• [Directions for this task] The answer must consist of each line of the records below that contains the string "group".

• [Given records]
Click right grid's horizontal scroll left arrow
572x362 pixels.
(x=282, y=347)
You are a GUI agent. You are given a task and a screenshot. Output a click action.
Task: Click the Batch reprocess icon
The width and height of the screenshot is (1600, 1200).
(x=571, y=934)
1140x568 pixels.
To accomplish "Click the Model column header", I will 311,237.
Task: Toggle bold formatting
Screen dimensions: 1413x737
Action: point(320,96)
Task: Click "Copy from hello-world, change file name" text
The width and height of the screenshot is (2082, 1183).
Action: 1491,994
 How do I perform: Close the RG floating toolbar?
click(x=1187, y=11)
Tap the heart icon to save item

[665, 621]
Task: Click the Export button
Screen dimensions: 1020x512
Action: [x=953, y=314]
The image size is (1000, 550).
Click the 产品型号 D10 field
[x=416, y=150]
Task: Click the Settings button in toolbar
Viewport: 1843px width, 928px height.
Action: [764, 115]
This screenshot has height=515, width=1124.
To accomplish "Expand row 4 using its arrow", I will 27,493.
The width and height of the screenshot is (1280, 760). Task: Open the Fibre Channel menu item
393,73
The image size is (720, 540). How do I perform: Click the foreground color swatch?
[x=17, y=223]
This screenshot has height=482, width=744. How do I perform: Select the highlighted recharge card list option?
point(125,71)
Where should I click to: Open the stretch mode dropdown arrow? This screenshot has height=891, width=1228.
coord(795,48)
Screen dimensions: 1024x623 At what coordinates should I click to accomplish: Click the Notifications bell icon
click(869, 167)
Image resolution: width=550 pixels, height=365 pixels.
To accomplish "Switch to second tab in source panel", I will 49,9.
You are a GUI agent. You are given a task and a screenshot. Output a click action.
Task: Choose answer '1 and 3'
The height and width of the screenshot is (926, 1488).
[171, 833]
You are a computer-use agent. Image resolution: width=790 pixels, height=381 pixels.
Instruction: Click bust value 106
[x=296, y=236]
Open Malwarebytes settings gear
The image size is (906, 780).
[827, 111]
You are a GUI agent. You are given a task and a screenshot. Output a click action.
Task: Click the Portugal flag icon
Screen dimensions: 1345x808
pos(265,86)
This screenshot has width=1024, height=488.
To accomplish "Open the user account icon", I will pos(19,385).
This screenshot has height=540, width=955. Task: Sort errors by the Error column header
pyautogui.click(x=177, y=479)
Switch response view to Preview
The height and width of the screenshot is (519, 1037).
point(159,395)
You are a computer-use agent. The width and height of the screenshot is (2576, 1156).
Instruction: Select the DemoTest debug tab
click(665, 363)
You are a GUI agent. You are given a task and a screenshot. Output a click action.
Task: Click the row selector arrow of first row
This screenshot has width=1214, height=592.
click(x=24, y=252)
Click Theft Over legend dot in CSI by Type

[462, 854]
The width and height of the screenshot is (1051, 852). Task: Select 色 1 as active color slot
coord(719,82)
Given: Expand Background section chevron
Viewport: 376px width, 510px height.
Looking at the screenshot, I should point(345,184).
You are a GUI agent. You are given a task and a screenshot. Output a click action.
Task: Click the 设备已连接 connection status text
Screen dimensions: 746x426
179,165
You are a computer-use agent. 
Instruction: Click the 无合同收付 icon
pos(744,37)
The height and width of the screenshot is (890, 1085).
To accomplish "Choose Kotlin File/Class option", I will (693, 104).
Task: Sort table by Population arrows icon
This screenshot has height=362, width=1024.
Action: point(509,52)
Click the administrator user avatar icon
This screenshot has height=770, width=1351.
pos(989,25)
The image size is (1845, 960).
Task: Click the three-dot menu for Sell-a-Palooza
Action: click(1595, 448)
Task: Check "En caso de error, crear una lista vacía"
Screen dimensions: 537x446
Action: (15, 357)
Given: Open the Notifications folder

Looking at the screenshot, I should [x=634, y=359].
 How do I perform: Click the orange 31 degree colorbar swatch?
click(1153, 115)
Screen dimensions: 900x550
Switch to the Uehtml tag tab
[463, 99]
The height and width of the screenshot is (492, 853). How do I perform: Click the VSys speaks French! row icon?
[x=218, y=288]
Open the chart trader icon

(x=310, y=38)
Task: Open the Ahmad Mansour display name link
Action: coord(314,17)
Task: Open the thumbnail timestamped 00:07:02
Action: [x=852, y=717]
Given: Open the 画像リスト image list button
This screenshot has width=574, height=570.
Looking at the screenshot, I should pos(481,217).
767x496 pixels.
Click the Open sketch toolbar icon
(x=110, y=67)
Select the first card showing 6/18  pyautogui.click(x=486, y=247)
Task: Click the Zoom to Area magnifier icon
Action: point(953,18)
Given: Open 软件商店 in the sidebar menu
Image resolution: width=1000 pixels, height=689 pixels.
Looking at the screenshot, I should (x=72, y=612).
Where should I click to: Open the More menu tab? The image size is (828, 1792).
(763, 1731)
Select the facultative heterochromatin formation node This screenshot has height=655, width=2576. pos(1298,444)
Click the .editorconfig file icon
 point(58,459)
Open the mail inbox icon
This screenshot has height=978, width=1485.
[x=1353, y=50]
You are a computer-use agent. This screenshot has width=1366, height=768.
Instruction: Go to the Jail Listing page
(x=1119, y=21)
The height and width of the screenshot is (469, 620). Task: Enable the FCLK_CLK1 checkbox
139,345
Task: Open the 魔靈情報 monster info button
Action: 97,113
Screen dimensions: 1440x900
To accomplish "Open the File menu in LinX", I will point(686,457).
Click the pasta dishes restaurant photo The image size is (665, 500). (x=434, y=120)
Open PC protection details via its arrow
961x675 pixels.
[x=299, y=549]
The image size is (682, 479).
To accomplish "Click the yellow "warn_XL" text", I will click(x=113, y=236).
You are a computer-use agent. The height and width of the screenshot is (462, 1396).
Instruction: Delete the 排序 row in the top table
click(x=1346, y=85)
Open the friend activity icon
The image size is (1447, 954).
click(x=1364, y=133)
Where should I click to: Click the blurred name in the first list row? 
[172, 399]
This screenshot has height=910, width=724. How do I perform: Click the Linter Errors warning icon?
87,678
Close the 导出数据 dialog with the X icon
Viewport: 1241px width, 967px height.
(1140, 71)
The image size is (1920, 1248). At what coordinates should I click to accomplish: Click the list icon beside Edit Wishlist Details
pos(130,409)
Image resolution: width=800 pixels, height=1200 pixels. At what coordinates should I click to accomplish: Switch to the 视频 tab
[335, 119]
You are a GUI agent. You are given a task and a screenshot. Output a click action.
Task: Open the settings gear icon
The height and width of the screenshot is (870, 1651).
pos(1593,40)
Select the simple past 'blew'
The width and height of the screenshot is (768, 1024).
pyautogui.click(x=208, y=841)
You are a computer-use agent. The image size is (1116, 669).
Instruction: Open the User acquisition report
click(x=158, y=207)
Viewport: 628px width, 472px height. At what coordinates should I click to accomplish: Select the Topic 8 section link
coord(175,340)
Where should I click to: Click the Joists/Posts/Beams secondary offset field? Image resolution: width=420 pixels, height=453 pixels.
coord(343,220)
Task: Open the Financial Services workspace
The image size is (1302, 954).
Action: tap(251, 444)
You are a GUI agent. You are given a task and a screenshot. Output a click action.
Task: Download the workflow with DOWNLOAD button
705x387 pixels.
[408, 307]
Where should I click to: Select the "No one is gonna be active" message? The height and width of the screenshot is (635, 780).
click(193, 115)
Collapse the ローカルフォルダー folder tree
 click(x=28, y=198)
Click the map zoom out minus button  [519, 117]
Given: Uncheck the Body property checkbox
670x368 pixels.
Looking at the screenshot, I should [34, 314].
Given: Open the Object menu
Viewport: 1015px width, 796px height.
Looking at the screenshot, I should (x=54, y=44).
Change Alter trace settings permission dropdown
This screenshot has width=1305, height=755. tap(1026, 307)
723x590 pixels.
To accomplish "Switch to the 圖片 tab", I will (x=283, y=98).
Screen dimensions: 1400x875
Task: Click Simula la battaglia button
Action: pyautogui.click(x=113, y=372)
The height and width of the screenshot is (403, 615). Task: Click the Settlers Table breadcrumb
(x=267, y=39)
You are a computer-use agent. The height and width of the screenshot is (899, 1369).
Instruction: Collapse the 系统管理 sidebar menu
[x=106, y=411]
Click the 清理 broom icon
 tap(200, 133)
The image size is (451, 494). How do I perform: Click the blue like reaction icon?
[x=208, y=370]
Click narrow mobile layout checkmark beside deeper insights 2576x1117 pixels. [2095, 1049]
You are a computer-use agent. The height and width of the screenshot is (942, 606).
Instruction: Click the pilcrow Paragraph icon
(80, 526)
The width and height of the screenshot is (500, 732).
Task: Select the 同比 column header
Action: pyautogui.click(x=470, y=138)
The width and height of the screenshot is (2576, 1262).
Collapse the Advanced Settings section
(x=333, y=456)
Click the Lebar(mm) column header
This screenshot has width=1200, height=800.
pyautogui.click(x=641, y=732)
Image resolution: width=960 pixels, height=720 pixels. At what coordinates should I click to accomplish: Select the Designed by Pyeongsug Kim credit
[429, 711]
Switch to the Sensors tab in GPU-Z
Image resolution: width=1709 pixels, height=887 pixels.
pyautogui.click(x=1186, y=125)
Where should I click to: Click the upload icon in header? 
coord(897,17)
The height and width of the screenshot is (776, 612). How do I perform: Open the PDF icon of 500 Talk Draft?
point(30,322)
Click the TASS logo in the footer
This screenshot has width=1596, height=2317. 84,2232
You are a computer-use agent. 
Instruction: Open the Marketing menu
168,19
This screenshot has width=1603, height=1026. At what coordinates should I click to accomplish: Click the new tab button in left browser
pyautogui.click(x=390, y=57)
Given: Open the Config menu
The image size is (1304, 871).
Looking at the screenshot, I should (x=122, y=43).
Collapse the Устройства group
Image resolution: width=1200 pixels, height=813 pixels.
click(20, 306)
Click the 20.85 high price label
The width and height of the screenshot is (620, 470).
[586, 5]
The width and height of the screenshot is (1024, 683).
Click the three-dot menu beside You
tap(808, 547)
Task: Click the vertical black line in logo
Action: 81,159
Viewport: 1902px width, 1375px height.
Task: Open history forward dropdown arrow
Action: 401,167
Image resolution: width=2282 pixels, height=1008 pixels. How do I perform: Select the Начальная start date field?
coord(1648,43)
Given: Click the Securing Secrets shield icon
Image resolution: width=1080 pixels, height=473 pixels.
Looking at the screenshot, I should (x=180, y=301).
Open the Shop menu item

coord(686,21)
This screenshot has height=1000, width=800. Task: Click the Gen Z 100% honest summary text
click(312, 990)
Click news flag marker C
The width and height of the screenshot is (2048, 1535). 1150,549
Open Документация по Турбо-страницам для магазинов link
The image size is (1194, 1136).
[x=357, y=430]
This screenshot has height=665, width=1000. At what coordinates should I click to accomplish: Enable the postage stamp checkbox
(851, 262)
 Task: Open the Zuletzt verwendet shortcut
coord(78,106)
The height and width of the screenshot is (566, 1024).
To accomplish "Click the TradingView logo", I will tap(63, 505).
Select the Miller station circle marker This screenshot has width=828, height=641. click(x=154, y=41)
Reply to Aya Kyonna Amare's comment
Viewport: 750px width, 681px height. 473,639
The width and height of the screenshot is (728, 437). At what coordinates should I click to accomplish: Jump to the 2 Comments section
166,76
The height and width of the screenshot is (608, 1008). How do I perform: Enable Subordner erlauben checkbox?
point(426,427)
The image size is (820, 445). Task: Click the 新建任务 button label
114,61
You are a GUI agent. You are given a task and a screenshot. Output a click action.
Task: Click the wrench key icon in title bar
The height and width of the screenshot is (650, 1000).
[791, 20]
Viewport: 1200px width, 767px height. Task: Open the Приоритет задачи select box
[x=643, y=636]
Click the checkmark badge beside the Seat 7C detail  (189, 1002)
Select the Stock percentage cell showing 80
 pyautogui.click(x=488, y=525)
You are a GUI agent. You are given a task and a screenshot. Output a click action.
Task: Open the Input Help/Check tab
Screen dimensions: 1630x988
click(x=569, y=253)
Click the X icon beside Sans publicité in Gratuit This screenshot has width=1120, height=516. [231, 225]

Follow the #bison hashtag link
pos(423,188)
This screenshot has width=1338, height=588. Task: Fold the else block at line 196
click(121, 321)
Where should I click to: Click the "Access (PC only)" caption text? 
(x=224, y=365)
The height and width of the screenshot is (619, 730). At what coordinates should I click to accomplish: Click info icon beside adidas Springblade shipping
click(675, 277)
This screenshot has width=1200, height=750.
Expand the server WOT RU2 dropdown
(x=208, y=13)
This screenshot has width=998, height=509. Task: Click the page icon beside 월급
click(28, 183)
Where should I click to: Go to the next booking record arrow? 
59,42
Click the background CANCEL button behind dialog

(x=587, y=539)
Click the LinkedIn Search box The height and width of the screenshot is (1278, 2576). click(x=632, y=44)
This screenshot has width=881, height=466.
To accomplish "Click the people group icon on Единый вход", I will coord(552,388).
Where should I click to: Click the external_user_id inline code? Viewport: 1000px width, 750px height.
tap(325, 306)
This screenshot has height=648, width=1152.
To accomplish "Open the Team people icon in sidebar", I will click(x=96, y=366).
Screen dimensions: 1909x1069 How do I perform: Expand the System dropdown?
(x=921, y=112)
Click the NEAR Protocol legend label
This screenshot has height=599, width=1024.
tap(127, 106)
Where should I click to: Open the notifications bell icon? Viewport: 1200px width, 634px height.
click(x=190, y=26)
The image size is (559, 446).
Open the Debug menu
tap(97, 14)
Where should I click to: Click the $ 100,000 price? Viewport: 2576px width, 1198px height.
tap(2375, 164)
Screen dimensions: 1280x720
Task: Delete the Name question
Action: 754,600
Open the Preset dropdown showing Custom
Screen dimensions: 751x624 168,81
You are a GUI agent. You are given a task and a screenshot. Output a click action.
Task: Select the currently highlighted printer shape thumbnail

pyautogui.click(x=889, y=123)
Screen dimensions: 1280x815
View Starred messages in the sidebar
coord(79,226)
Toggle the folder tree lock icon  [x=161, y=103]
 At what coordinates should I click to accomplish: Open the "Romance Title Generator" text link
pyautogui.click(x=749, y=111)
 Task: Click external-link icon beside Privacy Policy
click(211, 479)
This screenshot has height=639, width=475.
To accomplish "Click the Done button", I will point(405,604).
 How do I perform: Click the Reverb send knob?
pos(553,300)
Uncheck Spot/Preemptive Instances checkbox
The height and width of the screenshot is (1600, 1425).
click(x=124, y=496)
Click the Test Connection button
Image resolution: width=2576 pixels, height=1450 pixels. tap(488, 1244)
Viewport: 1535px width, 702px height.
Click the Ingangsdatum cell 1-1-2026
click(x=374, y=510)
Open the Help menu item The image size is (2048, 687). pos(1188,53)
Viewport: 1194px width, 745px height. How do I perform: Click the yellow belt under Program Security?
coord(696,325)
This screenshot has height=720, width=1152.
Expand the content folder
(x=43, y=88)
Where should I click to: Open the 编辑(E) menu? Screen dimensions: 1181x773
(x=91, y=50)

• [Answer space]
Collapse the Устройства group
To accomplish "Click the people group icon on Единый вход", I will coord(552,388).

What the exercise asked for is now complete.